Veggie quesadillas are one of my go-to weeknight dinners,and I love this kale & quinoa version.Don't skip the tomatillo salsa for dipping!!
Aaaand meal planning week continues on Day 3 with these Quinoa Kale Veggie Quesadillas.Just to recap,I'm trying something new this week where I'm posting easy real-life meals in the order that we actually eat them.What does this mean?I went to the grocery store at the beginning of the week,I prepped a few components while making dinner on day 1,and I've been using those components and leftovers from the prior meal to make a different meal each day.One meal leads into the next,which makes cook/prep time a breeze.These meals are not culinary rocket science,but thinking like this helps me stay sane (and fed) every day – maybe it'll help some of you too!!
第1天：I started with theseMean Green Grain Bowls.This day involved the most prep – I roasted veggies,藜麦and assembled the grain bowls.
第2天：I took a small bit of leftovers from the grain bowls,按摩了一束甘蓝，and made those leftovers stretch into aBig Green Kale Salad.
第3天（今天！):Starting with some of the leftovers from day 2's kale salad,I lightly wilted the kale in a skillet with some quinoa (left over from day 1) and stuffed it between flour tortillas with cheese to make healthier-than-normal veggie quesadillas.If you're vegan,skip the cheese and spread a layer of refried beans onto the tortilla to act as the glue.
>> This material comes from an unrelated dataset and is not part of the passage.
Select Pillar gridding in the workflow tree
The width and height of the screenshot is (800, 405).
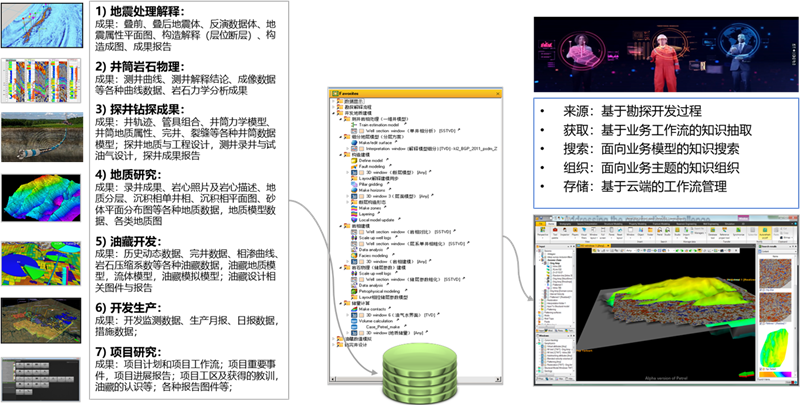374,185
Serve these veggie quesadillas with lots of tomatillo salsa for dipping.Not pictured: I like to mash a little avocado with lime juice and a pinch of salt and slather that on my finished quesadillas.
I think these look SO cute as individual servings in these法尔康搪瓷馅饼盘。While the dishes got me in a picnic type of mood,it was snowing the night we ate these,so I discovered that they also make great TV trays.
- 2杯散装剩余Big Green Kale Salad
- Extra-virgin olive oil,for drizzling
- ¼ cup additional cooked quinoa
- 2 cups shredded jack cheese* (see vegan option)
- Mashed avocado (to slather onto finished quesadillas)
- 石灰楔，for serving
- Sliced serrano or jalapeño peppers,or hot sauce
- 将中平底锅加热至中低，并刷上橄榄油。Add the leftover kale salad,the additional cooked quinoa and toss,lightly heating,just until the kale wilts,about 2 minutes.Remove from the heat and stir in a scoop of salsa.Season to taste.
- Assemble the tortillas with the shredded cheese and the kale/quinoa mixture.把锅擦干净，and heat it to medium,with a drizzle of olive oil.Fold each filled tortilla in half and place each into the pan (you may have to work in batches).Heat the quesadillas about 2 minutes per side or until nicely charred.I like to put a loose cover on so that the steam helps the cheese melt.Repeat with all quesadillas.Serve with the remaining salsa,the avocado,lime wedges,辣椒或辣酱，and cilantro,as desired.